A despeito do aspecto temporal, é importante apurar se o contrato foi celebrado pelas partes antes ou depois da ocorrência do fato inesperado, sendo claro que, somente haveria isenção de responsabilidade nos casos em que o contrato fora firmado antes da ocorrência da situação excepcional.
Há também de se notar se o inadimplemento é superveniente ao fato, pois se o atraso ou a mora já haverem sido constatados antes mesmo da situação imprevisível, deve o inadimplente arcar com os prejuízos e consequências pelo descumprimento, vez que não haveria relação da sua inadimplência com a força maior.
Já no que tange a análise do conteúdo dos instrumentos contratuais, é imperioso observar a existência de disposições sobre força maior ou caso fortuito no contrato, bem ainda a previsão dos riscos assumidos pelas partes. Isso porque, o artigo 421-A, II e II, incluído recentemente no Código Civil, garante que a alocação de riscos definida pelas partes nos contratos civis e empresariais deve ser respeitada e a revisão contratual somente ocorrerá de maneira excepcional e limitada.

Registros do conjunto de dados

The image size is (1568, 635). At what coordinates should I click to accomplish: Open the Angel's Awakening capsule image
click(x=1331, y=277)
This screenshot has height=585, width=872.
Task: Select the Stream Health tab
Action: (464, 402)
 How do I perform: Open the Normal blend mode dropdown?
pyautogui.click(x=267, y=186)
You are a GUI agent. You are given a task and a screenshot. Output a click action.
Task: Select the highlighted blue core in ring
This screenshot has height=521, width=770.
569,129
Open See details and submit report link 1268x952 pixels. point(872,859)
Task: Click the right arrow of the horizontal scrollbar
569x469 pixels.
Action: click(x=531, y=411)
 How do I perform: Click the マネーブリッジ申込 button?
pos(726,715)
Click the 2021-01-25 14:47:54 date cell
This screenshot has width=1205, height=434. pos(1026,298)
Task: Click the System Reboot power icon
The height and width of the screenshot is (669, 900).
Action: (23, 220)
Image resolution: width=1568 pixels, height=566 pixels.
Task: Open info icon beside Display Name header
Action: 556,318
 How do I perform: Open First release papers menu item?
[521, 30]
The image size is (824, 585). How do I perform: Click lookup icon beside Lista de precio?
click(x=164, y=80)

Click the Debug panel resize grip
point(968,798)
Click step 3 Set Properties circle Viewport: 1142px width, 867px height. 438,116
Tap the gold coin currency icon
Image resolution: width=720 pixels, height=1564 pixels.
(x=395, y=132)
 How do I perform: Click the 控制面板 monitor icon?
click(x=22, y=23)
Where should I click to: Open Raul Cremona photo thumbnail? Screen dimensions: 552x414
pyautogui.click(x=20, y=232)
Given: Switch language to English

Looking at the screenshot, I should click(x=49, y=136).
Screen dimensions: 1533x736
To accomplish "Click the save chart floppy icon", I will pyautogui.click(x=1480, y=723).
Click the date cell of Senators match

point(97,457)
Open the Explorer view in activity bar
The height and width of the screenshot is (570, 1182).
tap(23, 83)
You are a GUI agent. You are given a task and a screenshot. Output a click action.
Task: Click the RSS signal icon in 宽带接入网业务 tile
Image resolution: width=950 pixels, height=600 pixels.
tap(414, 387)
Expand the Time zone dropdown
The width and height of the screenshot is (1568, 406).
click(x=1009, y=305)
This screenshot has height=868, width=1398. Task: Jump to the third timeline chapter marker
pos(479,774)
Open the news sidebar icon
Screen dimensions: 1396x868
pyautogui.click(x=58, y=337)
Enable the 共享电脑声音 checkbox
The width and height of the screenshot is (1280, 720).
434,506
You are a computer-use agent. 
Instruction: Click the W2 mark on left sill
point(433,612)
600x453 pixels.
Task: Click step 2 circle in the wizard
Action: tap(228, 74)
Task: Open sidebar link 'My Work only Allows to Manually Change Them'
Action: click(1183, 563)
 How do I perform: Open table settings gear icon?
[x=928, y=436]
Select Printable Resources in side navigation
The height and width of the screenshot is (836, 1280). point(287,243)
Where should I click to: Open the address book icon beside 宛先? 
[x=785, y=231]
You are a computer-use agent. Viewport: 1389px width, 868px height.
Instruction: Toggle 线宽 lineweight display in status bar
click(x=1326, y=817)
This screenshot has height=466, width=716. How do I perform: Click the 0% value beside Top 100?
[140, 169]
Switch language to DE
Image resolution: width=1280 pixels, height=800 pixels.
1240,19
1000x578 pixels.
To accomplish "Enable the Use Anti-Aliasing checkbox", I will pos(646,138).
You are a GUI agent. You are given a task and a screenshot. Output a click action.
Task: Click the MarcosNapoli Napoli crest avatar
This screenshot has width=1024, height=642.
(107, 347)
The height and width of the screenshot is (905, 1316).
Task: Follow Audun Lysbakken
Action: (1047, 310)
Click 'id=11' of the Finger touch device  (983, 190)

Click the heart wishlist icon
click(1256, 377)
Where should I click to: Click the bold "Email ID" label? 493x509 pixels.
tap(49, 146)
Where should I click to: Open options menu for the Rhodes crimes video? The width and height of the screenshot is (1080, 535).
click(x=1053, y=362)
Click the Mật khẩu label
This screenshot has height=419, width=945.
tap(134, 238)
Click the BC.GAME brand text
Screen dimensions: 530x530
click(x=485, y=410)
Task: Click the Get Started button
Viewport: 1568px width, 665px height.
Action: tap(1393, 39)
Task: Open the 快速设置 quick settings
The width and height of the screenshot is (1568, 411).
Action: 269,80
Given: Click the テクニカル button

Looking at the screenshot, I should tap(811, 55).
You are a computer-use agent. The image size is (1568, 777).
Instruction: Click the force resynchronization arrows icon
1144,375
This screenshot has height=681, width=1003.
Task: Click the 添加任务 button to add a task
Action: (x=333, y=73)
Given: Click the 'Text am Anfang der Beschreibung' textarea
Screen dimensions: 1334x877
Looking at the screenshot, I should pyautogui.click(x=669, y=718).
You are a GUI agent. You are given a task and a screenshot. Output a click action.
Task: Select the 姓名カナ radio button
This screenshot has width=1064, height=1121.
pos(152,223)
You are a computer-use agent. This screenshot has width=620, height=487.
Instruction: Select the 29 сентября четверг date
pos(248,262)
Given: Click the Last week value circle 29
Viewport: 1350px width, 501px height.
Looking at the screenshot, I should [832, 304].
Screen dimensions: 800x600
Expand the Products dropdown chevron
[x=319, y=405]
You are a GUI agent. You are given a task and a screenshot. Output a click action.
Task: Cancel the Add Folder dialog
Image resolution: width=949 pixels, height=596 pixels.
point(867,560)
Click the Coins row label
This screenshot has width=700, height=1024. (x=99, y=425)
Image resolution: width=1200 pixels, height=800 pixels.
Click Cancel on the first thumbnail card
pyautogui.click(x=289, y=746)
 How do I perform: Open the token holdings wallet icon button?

**ENUNCIADO 1**: Diga se cada afirmação concorda com o texto sobre força maior nos contratos, respondendo sim ou não e citando literalmente as palavras do texto que decidem: (a) a isenção de responsabilidade vale apenas para contratos firmados antes da situação excepcional; (b) quem já estava em mora antes do fato imprevisível fica livre dos prejuízos do descumprimento; (c) a revisão contratual deve ser a regra nos contratos civis e empresariais.
**ENUNCIADO 2**: Reproduza o trecho do texto sobre força maior nos contratos, começando nas palavras "Há também de" e parando depois de "a força maior.".

**RESOLUÇÃO 1**:
(a) Sim: "somente haveria isenção de responsabilidade nos casos em que o contrato fora firmado antes da ocorrência da situação excepcional".
(b) Não: "deve o inadimplente arcar com os prejuízos e consequências pelo descumprimento".
(c) Não: "a revisão contratual somente ocorrerá de maneira excepcional e limitada".

**RESOLUÇÃO 2**:
Há também de se notar se o inadimplemento é superveniente ao fato, pois se o atraso ou a mora já haverem sido constatados antes mesmo da situação imprevisível, deve o inadimplente arcar com os prejuízos e consequências pelo descumprimento, vez que não haveria relação da sua inadimplência com a força maior.